What does this new life look like? Well, Mark tells us that this new world begins with repentance and forgiveness. It begins with naming our short comings and failings that separate us and alienate us from one another. It begins with the waters of baptism and the sealing of the Holy Spirit. It begins with an understanding that the world of hospitality and holy ground are gifts from God that have been given to us since the beginning of our creation and continue to come to us in new beginnings each and every day.

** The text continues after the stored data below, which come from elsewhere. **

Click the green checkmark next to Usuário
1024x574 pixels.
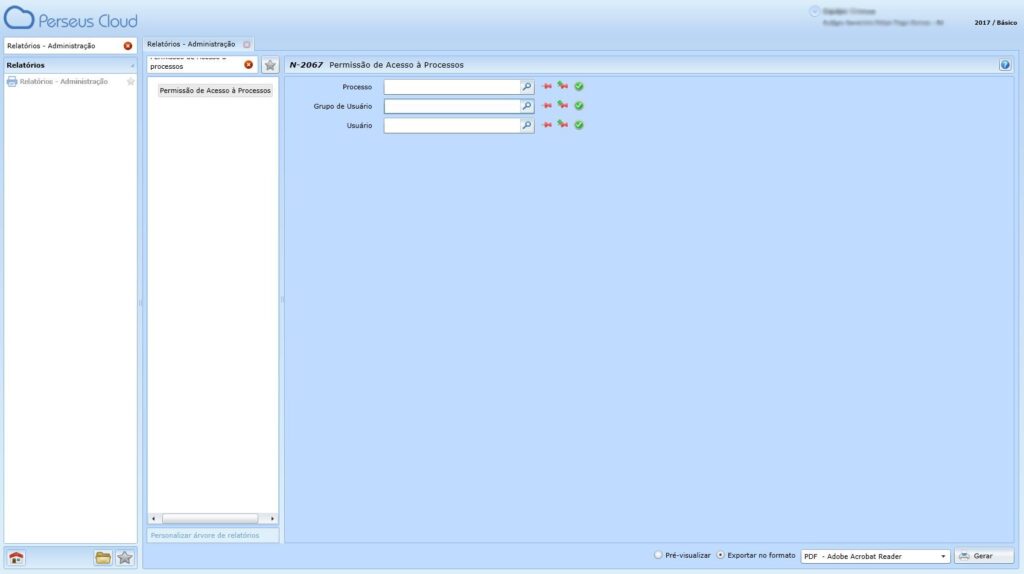click(579, 125)
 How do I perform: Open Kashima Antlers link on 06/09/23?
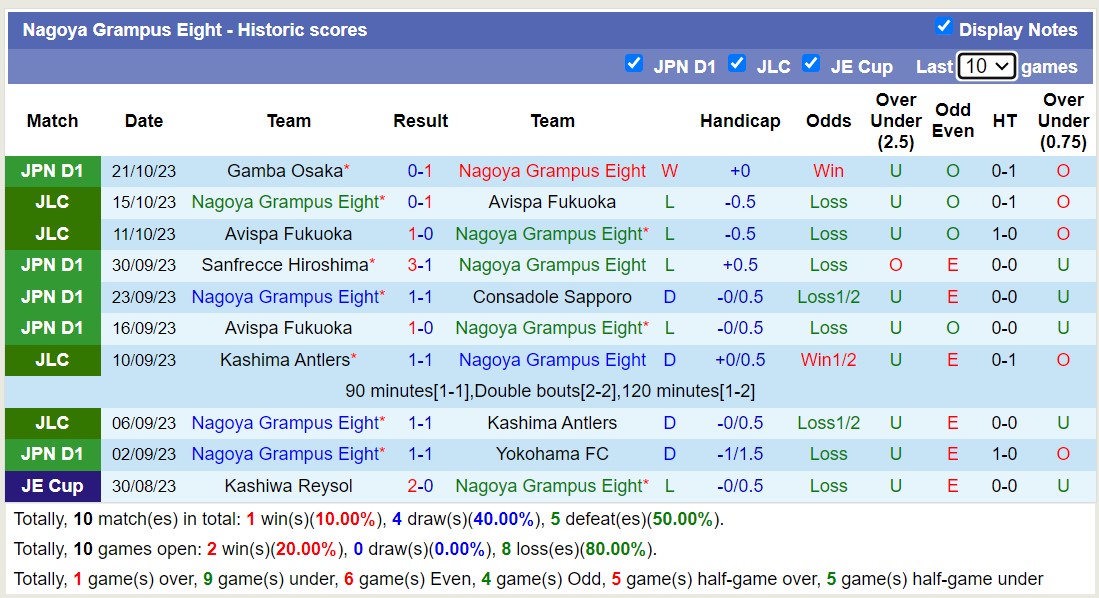[x=552, y=423]
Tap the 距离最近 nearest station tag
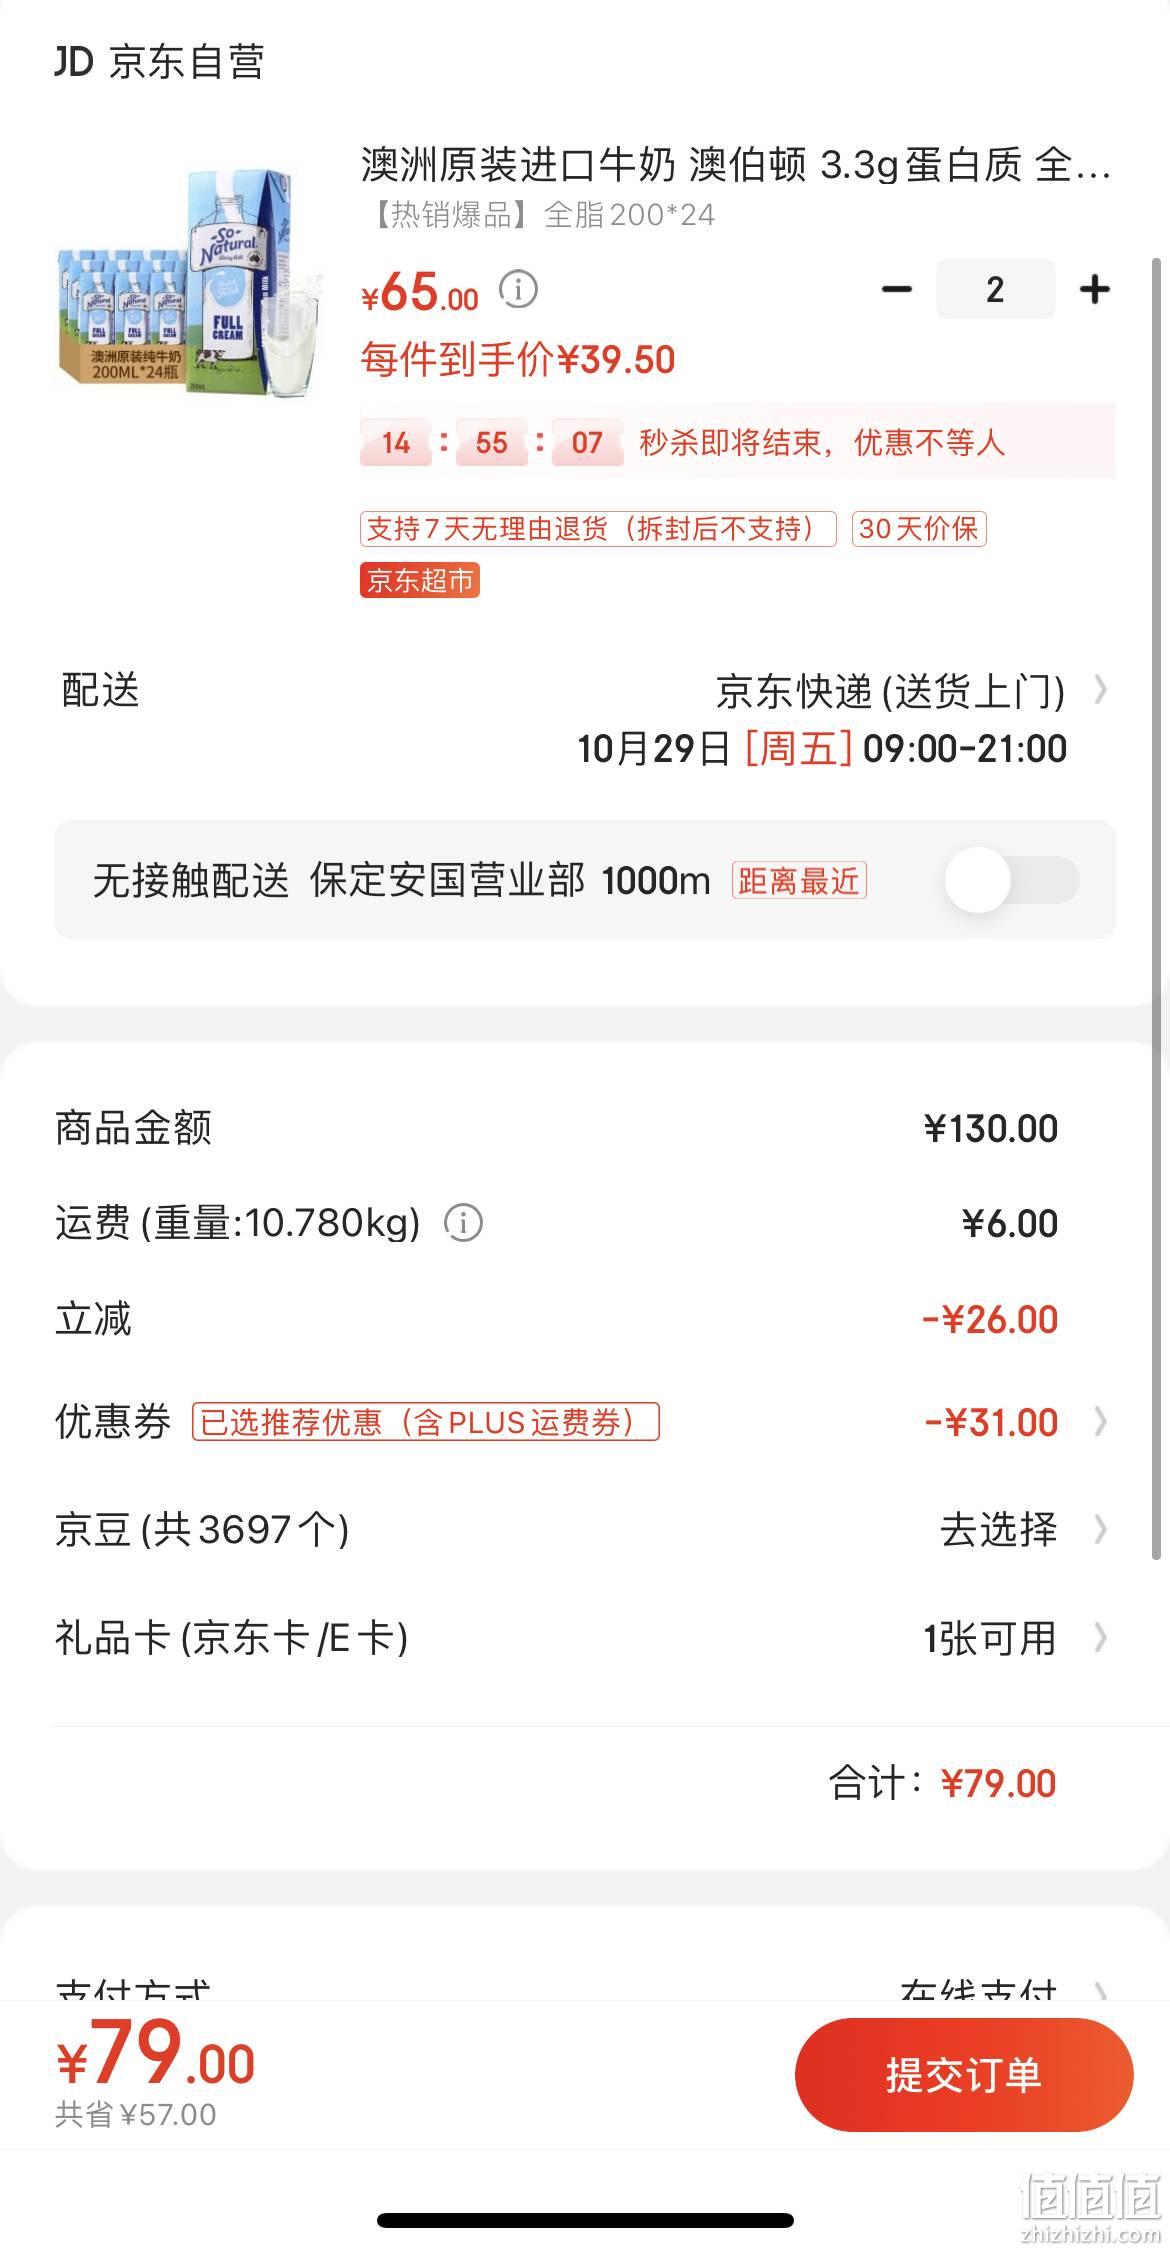This screenshot has height=2252, width=1170. click(799, 880)
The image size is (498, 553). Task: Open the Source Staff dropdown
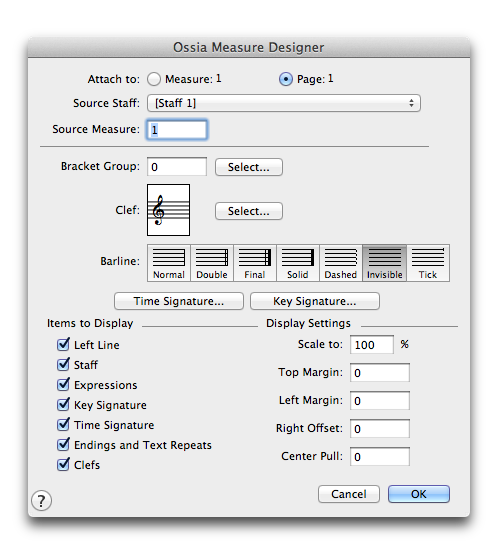point(284,103)
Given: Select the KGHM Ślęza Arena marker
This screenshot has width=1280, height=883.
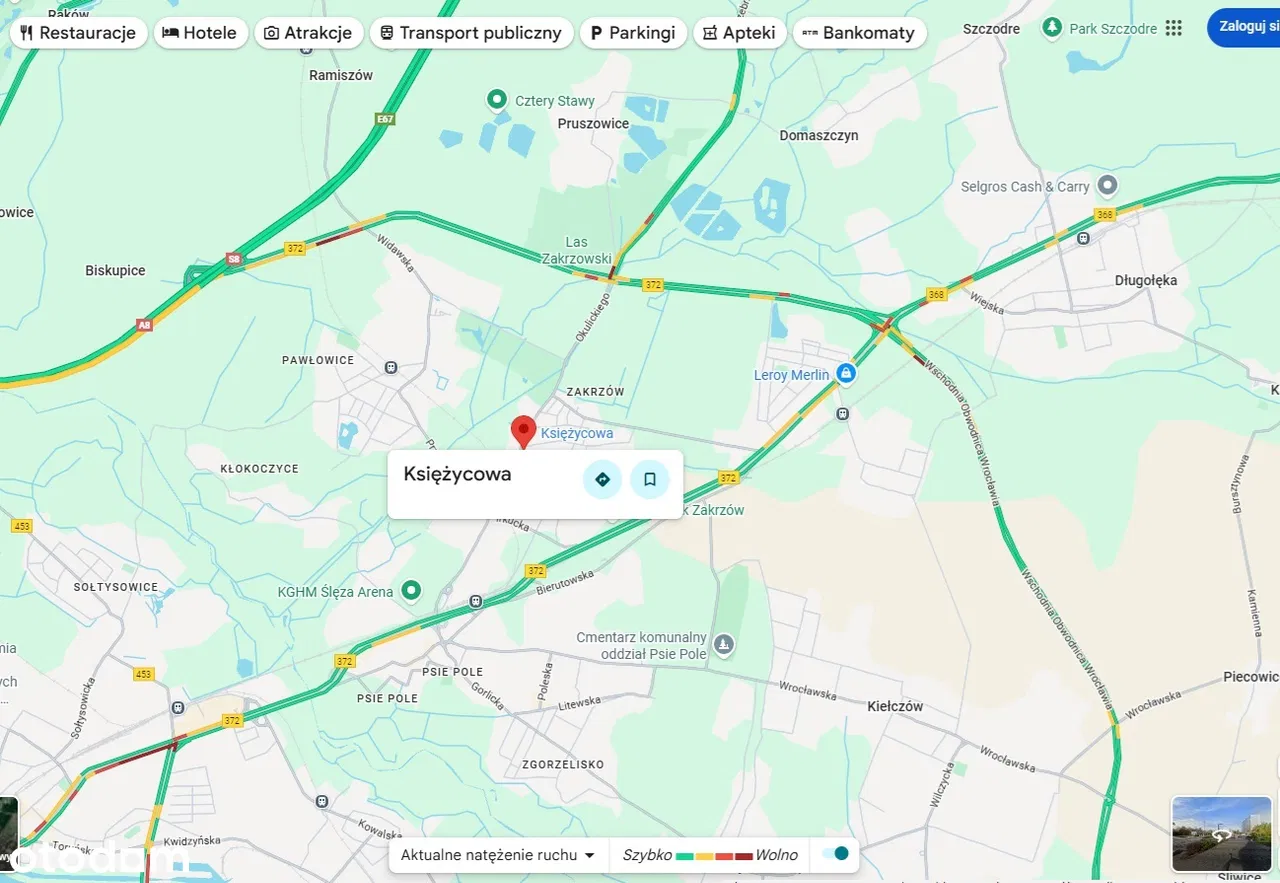Looking at the screenshot, I should pos(410,591).
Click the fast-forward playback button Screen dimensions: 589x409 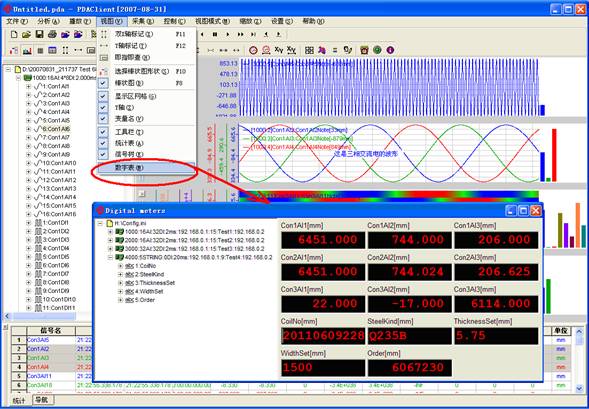(x=240, y=35)
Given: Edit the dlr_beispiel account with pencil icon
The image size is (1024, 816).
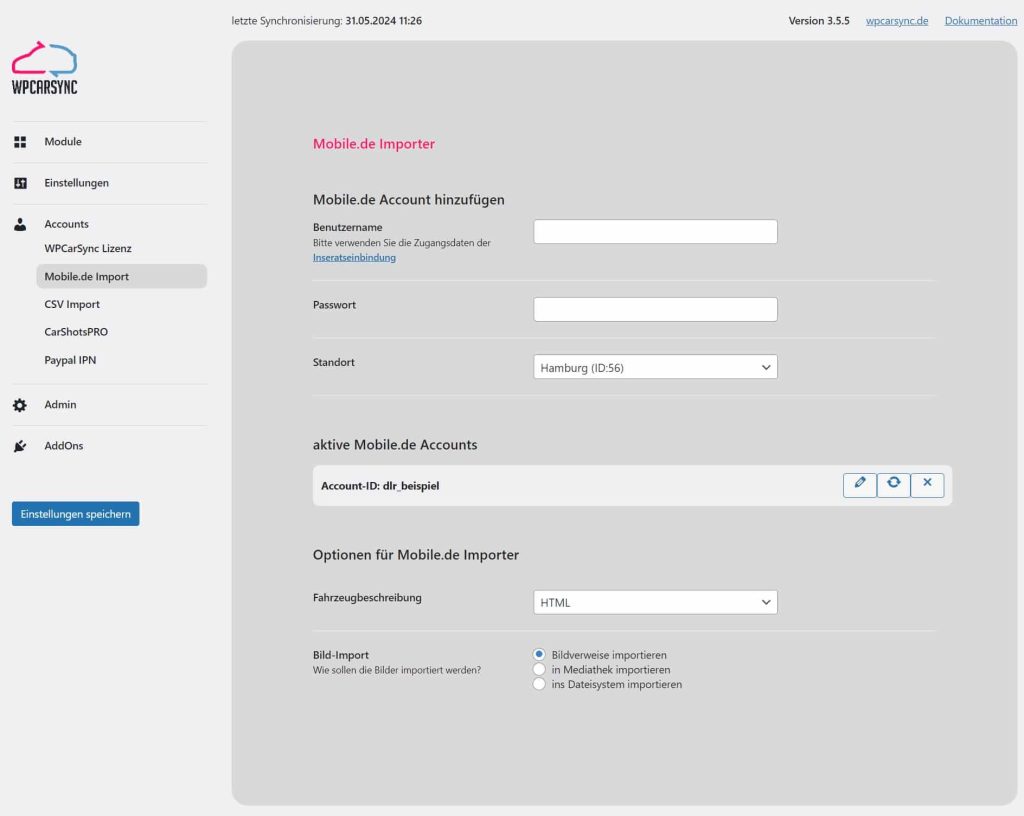Looking at the screenshot, I should (x=859, y=485).
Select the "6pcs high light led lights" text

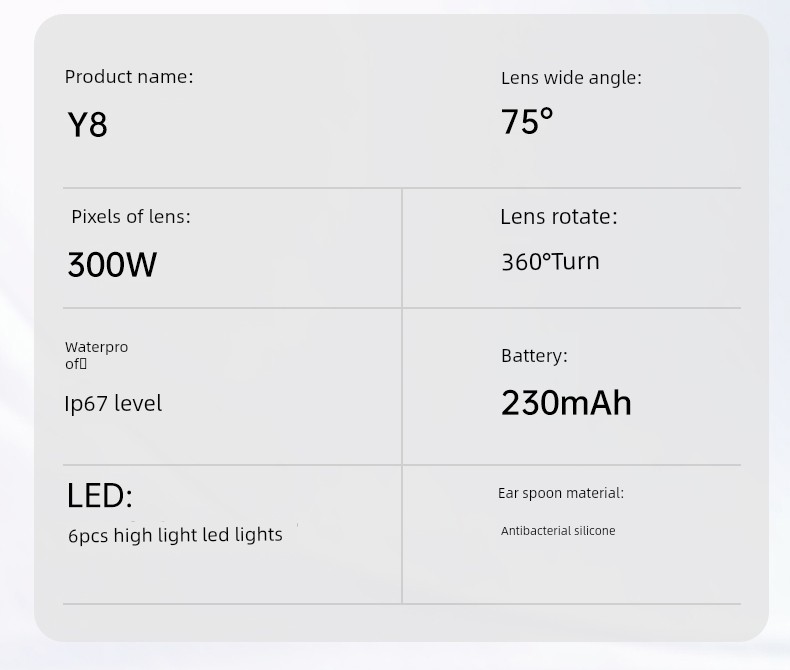pos(175,535)
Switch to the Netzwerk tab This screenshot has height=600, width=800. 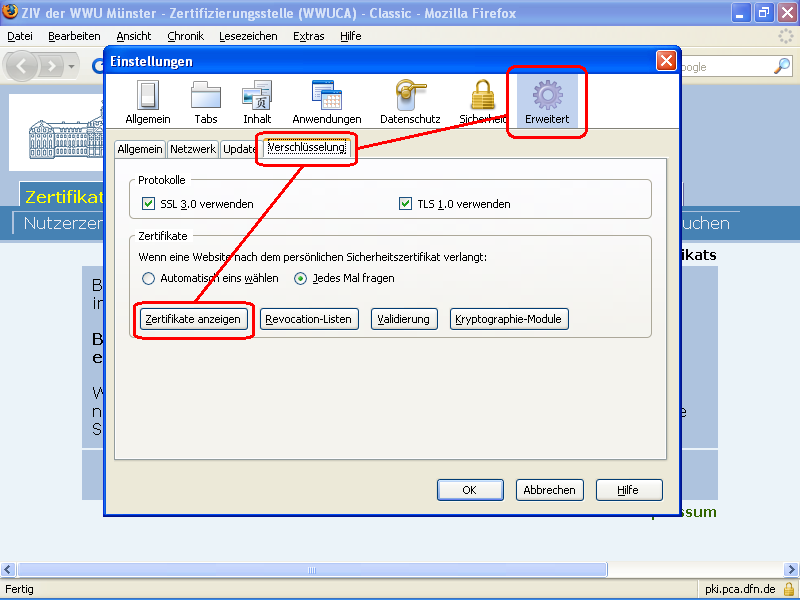coord(192,148)
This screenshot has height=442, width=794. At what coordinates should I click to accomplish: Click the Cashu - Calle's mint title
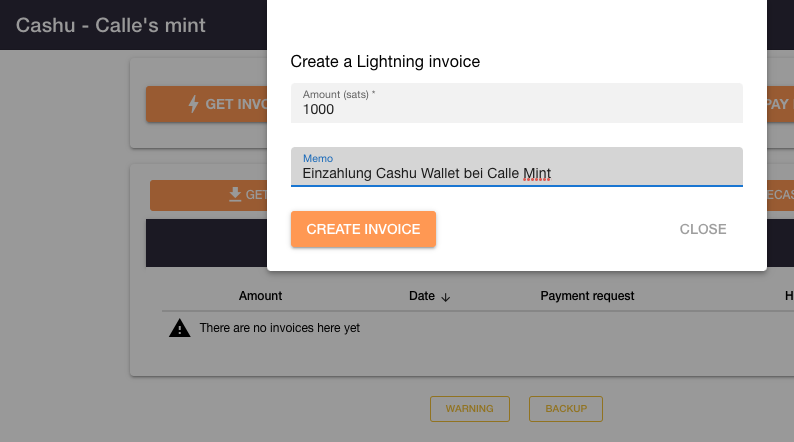pyautogui.click(x=110, y=25)
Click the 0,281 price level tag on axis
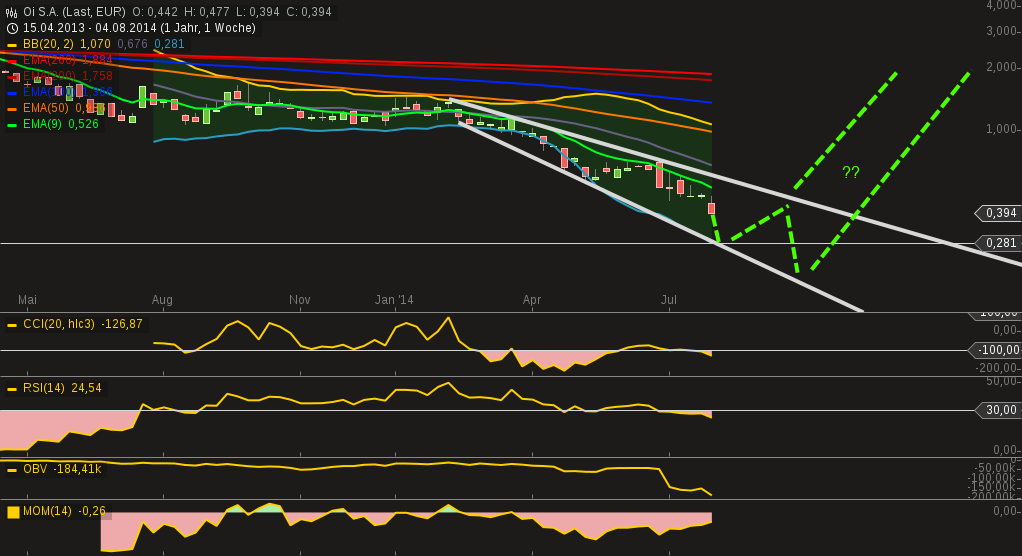 (x=1000, y=243)
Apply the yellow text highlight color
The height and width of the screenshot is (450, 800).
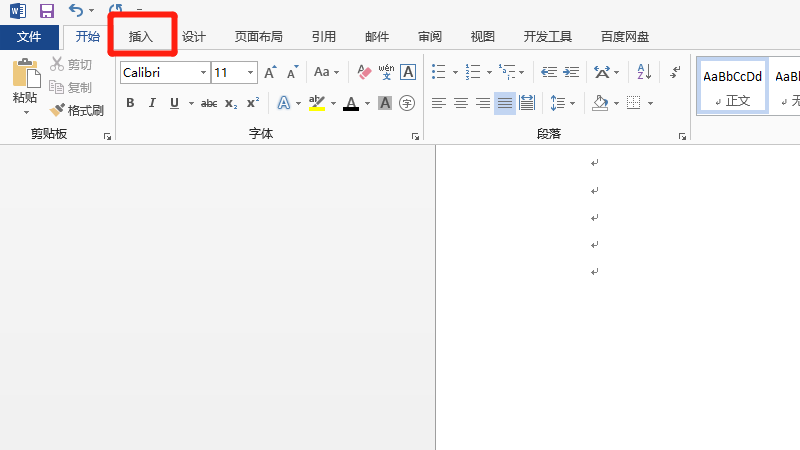coord(317,103)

We do not begin this new life in ourselves, but in this new relationship with Christ, in the new world of possibility and hope. In this new beginning we will walk with Christ into the wilderness where we will be tempted by the devil and overcome the power of those temptations. We will walk with the sick, the poor, the grieving, and the disabled. We will encounter people who are outside the boundaries of our society and find value and faith in their living. And at the end of our Gospel, we will witness what God’s son, this Jesus Christ, has done for us so that we can freely enter into this new way of living.

It’s good news week. And this week we are able to say that good news is not about warfare and the fear of bombs blackening the skies but about advocating and working for peace based on relationships of trust. It’s good news week, and we can say that it is not about ways of living and medical advances that only postpone death but about abundant life and new ways of living. It’s good news week, and that good news is not about mundane conversations about who won the game or what the weather is like. The good news for us today and this week is about God’s continued presence and activity in our world and our relationships with one another.

From the words of Isaiah, we hear that this is the time of delivering: our term is due, our suffering and labor is ended. It’s time to live into the future with hope. From 2 Peter, we hear that the time of God’s work and presence among us may not always be apparent, but, God’s time is not our time, and we need to continue to keep the faith. This new way of living will require persistence.

To live into the future with hope with persistence means we need to continue in faith in Christ to stand up and speak out, being the criers of God’s victory and hope in the streets and paths where we are called to serve. We do not do this in order to be saved. We do this because we are saved, in the good news of Jesus Christ.